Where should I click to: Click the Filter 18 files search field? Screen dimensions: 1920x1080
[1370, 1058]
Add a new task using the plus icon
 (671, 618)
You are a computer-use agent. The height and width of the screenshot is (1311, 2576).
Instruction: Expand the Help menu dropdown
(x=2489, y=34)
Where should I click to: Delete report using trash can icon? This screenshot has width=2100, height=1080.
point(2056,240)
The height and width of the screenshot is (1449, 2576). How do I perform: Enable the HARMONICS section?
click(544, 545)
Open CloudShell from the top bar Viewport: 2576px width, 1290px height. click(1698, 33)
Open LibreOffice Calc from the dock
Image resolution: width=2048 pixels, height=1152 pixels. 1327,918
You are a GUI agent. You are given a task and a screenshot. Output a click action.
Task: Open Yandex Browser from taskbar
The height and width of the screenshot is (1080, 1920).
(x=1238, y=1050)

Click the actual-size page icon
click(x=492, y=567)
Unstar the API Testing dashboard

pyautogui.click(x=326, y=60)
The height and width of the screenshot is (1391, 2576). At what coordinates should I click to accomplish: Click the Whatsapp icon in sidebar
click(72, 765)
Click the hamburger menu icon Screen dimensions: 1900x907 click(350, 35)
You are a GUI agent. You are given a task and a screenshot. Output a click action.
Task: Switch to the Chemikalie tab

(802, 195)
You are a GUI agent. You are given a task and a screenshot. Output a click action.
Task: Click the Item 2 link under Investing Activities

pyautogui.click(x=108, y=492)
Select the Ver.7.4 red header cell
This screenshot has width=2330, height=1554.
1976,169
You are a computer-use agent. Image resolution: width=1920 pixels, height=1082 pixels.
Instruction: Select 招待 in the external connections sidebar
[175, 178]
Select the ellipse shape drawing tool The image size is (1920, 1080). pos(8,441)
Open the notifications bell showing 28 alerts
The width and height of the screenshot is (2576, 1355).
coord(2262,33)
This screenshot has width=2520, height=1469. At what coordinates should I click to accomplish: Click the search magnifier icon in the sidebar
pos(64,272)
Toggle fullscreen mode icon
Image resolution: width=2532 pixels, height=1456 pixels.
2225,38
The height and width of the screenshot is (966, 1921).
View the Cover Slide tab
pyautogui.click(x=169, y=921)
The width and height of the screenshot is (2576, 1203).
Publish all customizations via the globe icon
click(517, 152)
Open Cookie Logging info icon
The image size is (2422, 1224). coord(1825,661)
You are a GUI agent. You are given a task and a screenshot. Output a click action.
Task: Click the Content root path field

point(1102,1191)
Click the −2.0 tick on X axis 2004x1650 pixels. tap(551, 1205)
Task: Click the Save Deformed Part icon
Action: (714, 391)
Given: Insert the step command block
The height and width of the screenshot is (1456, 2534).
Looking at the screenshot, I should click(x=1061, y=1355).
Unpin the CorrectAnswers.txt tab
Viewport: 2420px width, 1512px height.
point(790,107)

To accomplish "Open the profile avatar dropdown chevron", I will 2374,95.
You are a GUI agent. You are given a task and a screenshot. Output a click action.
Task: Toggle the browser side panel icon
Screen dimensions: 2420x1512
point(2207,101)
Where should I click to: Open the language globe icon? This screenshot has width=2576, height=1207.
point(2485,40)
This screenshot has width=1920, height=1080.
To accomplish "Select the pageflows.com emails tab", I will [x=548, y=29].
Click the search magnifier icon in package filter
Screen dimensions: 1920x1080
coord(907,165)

§ **Work required**: Please go through the entries and show every line with the word "Toggle".

§ **Result**:
Toggle fullscreen mode icon
Task: Toggle the browser side panel icon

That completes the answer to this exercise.